AMBER 24 update 1 | Research Center for Computational Science

Webpage

Version

Amber24 update 1, AmberTools 24 update 2

Build Environment

GCC 13.1.1 (gcc-toolset-13)
CUDA 12.4 update 1
OpenMPI 4.1.6 (CUDA-aware)
MKL 2024.1
(Gaussian 16 C.02; used for QM/MM tests)

Files Required

Amber24.tar.bz2
AmberTools24.tar.bz2
patch-cmake-python : replace miniconda with miniforge

--- cmake/UseMiniconda.cmake.orig 2024-04-27 04:56:41.000000000 +0900
+++ cmake/UseMiniconda.cmake 2024-06-06 13:12:23.000000000 +0900
@@ -92,11 +92,11 @@
endif()
endif()

- set(MINICONDA_INSTALLER_FILENAME "Miniconda${PYTHON_MAJOR_RELEASE}-${MINICONDA_VERSION}-${CONTINUUM_SYSTEM_NAME}-${CONTINUUM_BITS}.${INSTALLER_SUFFIX}")
+ set(MINICONDA_INSTALLER_FILENAME "Miniforge${PYTHON_MAJOR_RELEASE}-Linux-x86_64.sh")

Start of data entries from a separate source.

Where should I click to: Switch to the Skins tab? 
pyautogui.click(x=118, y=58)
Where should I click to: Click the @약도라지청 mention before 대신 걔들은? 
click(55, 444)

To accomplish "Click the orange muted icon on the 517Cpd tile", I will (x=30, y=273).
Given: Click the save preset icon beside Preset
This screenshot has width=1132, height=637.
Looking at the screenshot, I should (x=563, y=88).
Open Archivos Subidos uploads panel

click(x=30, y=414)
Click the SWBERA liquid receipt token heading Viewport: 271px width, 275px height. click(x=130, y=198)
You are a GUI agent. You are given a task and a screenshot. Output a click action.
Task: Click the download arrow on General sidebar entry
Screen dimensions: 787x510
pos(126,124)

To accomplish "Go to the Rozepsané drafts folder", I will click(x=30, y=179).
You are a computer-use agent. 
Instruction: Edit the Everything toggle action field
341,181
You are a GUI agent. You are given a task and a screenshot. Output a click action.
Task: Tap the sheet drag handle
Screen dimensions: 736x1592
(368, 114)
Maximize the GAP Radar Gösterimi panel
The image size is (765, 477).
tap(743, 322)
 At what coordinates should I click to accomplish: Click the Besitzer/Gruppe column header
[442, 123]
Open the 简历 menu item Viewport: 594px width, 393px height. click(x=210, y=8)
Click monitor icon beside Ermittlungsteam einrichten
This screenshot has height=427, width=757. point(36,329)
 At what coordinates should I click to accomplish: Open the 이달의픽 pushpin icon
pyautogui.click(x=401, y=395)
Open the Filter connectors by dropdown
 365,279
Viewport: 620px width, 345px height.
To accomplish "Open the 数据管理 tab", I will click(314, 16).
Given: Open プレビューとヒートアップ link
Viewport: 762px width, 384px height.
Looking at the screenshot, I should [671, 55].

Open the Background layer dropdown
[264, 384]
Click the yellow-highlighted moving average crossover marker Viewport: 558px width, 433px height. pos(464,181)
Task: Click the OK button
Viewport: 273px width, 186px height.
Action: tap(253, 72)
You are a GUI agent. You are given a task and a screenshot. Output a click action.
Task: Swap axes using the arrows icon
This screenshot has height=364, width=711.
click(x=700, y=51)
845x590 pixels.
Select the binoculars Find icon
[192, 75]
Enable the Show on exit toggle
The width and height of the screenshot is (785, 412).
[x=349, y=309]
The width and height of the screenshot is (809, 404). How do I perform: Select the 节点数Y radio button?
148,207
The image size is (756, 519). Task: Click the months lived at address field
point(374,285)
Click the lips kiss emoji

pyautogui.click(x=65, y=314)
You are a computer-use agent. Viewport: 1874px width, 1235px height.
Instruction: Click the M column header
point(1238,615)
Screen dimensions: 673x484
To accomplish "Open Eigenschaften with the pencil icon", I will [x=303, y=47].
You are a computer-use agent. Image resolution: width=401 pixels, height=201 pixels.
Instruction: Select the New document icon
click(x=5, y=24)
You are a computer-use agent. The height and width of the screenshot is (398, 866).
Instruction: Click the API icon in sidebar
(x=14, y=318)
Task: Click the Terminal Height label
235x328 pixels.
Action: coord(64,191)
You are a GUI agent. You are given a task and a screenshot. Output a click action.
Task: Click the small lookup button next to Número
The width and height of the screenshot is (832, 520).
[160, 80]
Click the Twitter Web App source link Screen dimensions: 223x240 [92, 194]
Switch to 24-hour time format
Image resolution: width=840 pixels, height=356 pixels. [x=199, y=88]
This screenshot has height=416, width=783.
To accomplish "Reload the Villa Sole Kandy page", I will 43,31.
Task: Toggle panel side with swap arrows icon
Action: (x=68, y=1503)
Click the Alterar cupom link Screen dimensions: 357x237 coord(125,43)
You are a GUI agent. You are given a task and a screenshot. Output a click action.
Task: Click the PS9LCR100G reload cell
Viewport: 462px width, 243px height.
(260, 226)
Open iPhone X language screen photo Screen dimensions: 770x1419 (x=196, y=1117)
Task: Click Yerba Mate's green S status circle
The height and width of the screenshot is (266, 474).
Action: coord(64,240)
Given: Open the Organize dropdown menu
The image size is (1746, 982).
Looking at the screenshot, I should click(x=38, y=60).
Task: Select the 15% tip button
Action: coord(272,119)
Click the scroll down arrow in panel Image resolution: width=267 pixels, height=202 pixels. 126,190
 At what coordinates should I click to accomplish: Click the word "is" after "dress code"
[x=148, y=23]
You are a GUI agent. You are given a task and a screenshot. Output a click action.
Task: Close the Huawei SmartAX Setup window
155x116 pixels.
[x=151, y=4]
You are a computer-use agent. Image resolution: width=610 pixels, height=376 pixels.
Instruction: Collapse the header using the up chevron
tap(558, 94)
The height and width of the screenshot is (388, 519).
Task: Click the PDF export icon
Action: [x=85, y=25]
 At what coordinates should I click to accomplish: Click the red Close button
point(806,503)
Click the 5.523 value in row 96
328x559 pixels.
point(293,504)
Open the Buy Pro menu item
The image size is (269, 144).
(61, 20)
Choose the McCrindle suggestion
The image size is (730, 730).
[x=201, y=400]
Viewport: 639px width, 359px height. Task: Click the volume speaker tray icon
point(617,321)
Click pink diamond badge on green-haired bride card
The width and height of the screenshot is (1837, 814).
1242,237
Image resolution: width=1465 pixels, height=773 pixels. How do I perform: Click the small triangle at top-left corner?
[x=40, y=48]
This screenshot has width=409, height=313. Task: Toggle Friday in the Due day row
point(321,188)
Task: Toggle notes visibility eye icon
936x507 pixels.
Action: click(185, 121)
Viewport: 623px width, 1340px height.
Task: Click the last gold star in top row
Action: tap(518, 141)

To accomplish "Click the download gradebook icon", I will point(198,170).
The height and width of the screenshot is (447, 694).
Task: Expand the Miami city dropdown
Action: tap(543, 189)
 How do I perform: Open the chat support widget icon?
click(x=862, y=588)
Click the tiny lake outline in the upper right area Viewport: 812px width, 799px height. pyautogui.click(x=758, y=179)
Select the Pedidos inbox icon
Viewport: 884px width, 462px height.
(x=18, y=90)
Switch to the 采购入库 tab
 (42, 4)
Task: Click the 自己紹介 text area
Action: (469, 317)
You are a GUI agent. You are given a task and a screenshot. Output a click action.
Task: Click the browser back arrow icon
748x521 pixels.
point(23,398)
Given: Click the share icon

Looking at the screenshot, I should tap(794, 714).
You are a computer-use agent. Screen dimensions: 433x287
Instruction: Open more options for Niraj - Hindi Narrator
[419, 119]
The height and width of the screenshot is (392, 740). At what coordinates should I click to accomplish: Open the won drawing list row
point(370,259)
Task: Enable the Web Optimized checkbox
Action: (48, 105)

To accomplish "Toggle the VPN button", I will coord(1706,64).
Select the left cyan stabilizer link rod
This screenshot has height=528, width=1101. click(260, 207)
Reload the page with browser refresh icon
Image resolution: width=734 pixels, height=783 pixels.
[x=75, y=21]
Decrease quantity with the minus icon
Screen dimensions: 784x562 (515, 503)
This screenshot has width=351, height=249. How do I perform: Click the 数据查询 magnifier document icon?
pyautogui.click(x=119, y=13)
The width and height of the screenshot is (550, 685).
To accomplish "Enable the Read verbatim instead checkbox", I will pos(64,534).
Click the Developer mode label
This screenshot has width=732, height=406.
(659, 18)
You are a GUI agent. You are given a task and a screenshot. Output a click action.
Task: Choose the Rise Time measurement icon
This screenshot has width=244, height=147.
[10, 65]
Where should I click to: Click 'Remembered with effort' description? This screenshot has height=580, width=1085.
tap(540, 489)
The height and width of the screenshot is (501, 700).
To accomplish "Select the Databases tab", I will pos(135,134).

# location to download the installer to
set(MINICONDA_INSTALLER ${MINICONDA_DOWNLOAD_DIR}/${MINICONDA_INSTALLER_FILENAME})
- set(INSTALLER_URL "http://repo.continuum.io/miniconda/${MINICONDA_INSTALLER_FILENAME}")
+ set(INSTALLER_URL "https://github.com/conda-forge/miniforge/releases/${MINICONDA_VERSION}/download/${MINICONDA_INSTALLER_FILENAME}")

# If we've already downloaded the installer, use it.
if(EXISTS "${MINICONDA_INSTALLER}")

Build Procedure

#!/bin/sh

VERSION=24
TOOLSVERSION=24

MINIFORGE_VERSION="latest" # ad hoc custom version

# amber24 + AmberTools24
INSTALL_DIR="/apl/amber/24u1"
WORKDIR="/gwork/users/${USER}/amber24"
TARBALL_DIR="/home/users/${USER}/Software/AMBER/24"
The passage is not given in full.